The Crimson opined about it
. I talked about it
. And now you can watch this 60 Minutes piece
about it: the FDA Plan B debaucle, an unsettling example of how religious and moral beliefs are obstructing women’s access to over-the-counter emergency contraception (EC). The segment does a good job of showing how moral positions on Plan B–independent of the scientific evidence–are affecting women’s access to the contraceptive not only at the federal level, with the OTC application, but also at the local level, as many pharmacies and/or pharmacists refuse to fill prescriptions
for Plan B on ideological grounds. Wal Mart apparently refuses to carry Plan B at all–a particularly troublesome situation since the retailer caters to low-income people, and EC is especially important for low-income women who may not be able to afford abortions to terminate unwanted pregnancies. Interviews with Susan Wood (one of two FDA officials who resigned in protest) and David Hagar (who wrote the dissenting opinion used as justification for the initial rejection of the OTC application and believes God prompted him to do so) don’t tell us too much we can’t find in other accounts, but it’s nice to put faces to names.

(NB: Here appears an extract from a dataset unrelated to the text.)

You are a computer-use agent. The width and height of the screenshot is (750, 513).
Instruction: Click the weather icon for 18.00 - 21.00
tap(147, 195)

One caveat: on my reading, the piece implies a necessary connection between religiosity (they focus on Christianity) and the belief that Plan B is an abortifacient like RU-486. I think it’s only fair to keep in mind that neither stance necessitates the other: not all religious people oppose contraception and/or abortion, or believe that a fertilized egg is effectively the same as a pregnancy or a baby; likewise, not all people who believe that ‘life’ begins at conception are religious. In any case, as Wood explains, Plan B is not an abortion pill according to the scientific definition because it does not disrupt an established pregnancy. Just something to keep in mind.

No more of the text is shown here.